[[ Information provided, beginning ]]

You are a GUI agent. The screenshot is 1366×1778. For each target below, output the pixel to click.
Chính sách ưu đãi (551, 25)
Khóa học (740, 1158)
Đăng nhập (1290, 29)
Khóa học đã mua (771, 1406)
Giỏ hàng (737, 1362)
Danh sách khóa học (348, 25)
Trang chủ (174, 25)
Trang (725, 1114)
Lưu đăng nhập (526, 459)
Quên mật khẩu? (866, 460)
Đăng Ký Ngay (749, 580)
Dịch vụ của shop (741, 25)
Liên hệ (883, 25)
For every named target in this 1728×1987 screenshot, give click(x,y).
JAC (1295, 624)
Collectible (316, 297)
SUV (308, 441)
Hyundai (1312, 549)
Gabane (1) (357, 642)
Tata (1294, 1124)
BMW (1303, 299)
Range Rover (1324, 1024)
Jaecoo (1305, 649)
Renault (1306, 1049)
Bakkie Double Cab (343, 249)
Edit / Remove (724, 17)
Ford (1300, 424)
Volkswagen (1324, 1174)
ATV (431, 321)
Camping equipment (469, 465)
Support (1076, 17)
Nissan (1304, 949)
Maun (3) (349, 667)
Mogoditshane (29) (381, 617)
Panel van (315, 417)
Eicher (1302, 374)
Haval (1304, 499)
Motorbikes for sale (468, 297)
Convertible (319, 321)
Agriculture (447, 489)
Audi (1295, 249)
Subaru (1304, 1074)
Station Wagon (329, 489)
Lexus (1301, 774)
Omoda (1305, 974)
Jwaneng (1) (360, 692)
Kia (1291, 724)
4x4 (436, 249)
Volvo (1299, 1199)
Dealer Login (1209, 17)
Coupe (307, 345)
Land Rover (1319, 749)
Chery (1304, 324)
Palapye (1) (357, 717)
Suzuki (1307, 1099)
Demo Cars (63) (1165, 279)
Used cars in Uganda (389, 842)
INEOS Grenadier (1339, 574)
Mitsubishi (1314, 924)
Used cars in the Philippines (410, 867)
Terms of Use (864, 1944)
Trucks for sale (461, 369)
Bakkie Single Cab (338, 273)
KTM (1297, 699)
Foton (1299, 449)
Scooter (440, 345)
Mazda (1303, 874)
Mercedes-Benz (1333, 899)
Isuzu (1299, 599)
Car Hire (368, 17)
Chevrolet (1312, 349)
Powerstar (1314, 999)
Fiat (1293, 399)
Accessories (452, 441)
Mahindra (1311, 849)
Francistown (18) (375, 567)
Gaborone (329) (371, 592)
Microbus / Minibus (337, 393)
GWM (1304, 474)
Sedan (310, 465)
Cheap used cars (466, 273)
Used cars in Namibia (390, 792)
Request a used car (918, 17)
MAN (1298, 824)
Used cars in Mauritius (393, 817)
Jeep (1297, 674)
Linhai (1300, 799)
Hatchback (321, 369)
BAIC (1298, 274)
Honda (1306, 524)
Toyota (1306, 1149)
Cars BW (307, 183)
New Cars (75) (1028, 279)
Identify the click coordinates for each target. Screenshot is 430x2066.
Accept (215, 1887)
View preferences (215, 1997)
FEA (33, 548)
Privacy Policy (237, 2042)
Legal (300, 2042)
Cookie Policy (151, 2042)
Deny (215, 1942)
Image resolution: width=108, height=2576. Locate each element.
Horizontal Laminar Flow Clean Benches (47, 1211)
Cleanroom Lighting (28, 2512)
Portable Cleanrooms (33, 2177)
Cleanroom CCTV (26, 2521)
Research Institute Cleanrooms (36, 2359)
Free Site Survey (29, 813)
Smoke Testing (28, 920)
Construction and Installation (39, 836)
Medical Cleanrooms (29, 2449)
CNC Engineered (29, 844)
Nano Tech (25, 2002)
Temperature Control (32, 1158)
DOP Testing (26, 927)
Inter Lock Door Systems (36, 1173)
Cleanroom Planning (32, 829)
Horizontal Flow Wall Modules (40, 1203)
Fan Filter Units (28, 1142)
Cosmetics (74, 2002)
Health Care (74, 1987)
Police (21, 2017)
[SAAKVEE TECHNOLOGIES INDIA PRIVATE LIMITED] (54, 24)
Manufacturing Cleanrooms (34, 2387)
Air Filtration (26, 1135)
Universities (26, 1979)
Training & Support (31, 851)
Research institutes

[[ Information provided, end ]]

Retype every entry word for word.

You are a GUI agent. The screenshot is 1366×1778. For each target below, output the pixel to click.
Chính sách ưu đãi (551, 25)
Khóa học (740, 1158)
Đăng nhập (1290, 29)
Khóa học đã mua (771, 1406)
Giỏ hàng (737, 1362)
Danh sách khóa học (348, 25)
Trang chủ (174, 25)
Trang (725, 1114)
Lưu đăng nhập (526, 459)
Quên mật khẩu? (866, 460)
Đăng Ký Ngay (749, 580)
Dịch vụ của shop (741, 25)
Liên hệ (883, 25)
For every named target in this 1728×1987 screenshot, give click(x,y).
JAC (1295, 624)
Collectible (316, 297)
SUV (308, 441)
Hyundai (1312, 549)
Gabane (1) (357, 642)
Tata (1294, 1124)
BMW (1303, 299)
Range Rover (1324, 1024)
Jaecoo (1305, 649)
Renault (1306, 1049)
Bakkie Double Cab (343, 249)
Edit / Remove (724, 17)
Ford (1300, 424)
Volkswagen (1324, 1174)
ATV (431, 321)
Camping equipment (469, 465)
Support (1076, 17)
Nissan (1304, 949)
Maun (3) (349, 667)
Mogoditshane (29) (381, 617)
Panel van (315, 417)
Eicher (1302, 374)
Haval (1304, 499)
Motorbikes for sale (468, 297)
Convertible (319, 321)
Agriculture (447, 489)
Audi (1295, 249)
Subaru (1304, 1074)
Station Wagon (329, 489)
Lexus (1301, 774)
Omoda (1305, 974)
Jwaneng (1) (360, 692)
Kia (1291, 724)
4x4 (436, 249)
Volvo (1299, 1199)
Dealer Login (1209, 17)
Coupe (307, 345)
Land Rover (1319, 749)
Chery (1304, 324)
Palapye (1) (357, 717)
Suzuki (1307, 1099)
Demo Cars (63) (1165, 279)
Used cars in Uganda (389, 842)
INEOS Grenadier (1339, 574)
Mitsubishi (1314, 924)
Used cars in the Philippines (410, 867)
Terms of Use (864, 1944)
Trucks for sale (461, 369)
Bakkie Single Cab (338, 273)
KTM (1297, 699)
Foton (1299, 449)
Scooter (440, 345)
Mazda (1303, 874)
Mercedes-Benz (1333, 899)
Isuzu (1299, 599)
Car Hire (368, 17)
Chevrolet (1312, 349)
Powerstar (1314, 999)
Fiat (1293, 399)
Accessories (452, 441)
Mahindra (1311, 849)
Francistown (18) (375, 567)
Gaborone (329) (371, 592)
Microbus / Minibus (337, 393)
GWM (1304, 474)
Sedan (310, 465)
Cheap used cars (466, 273)
Used cars in Namibia (390, 792)
Request a used car (918, 17)
MAN (1298, 824)
Used cars in Mauritius (393, 817)
Jeep (1297, 674)
Linhai (1300, 799)
Hatchback (321, 369)
BAIC (1298, 274)
Honda (1306, 524)
Toyota (1306, 1149)
Cars BW (307, 183)
New Cars (75) (1028, 279)
Identify the click coordinates for each target. Screenshot is 430x2066.
Accept (215, 1887)
View preferences (215, 1997)
FEA (33, 548)
Privacy Policy (237, 2042)
Legal (300, 2042)
Cookie Policy (151, 2042)
Deny (215, 1942)
Image resolution: width=108, height=2576. Locate each element.
Horizontal Laminar Flow Clean Benches (47, 1211)
Cleanroom Lighting (28, 2512)
Portable Cleanrooms (33, 2177)
Cleanroom CCTV (26, 2521)
Research Institute Cleanrooms (36, 2359)
Free Site Survey (29, 813)
Smoke Testing (28, 920)
Construction and Installation (39, 836)
Medical Cleanrooms (29, 2449)
CNC Engineered (29, 844)
Nano Tech (25, 2002)
Temperature Control (32, 1158)
DOP Testing (26, 927)
Inter Lock Door Systems (36, 1173)
Cleanroom Planning (32, 829)
Horizontal Flow Wall Modules (40, 1203)
Fan Filter Units (28, 1142)
Cosmetics (74, 2002)
Health Care (74, 1987)
Police (21, 2017)
[SAAKVEE TECHNOLOGIES INDIA PRIVATE LIMITED] (54, 24)
Manufacturing Cleanrooms (34, 2387)
Air Filtration (26, 1135)
Universities (26, 1979)
Training & Support (31, 851)
Research institutes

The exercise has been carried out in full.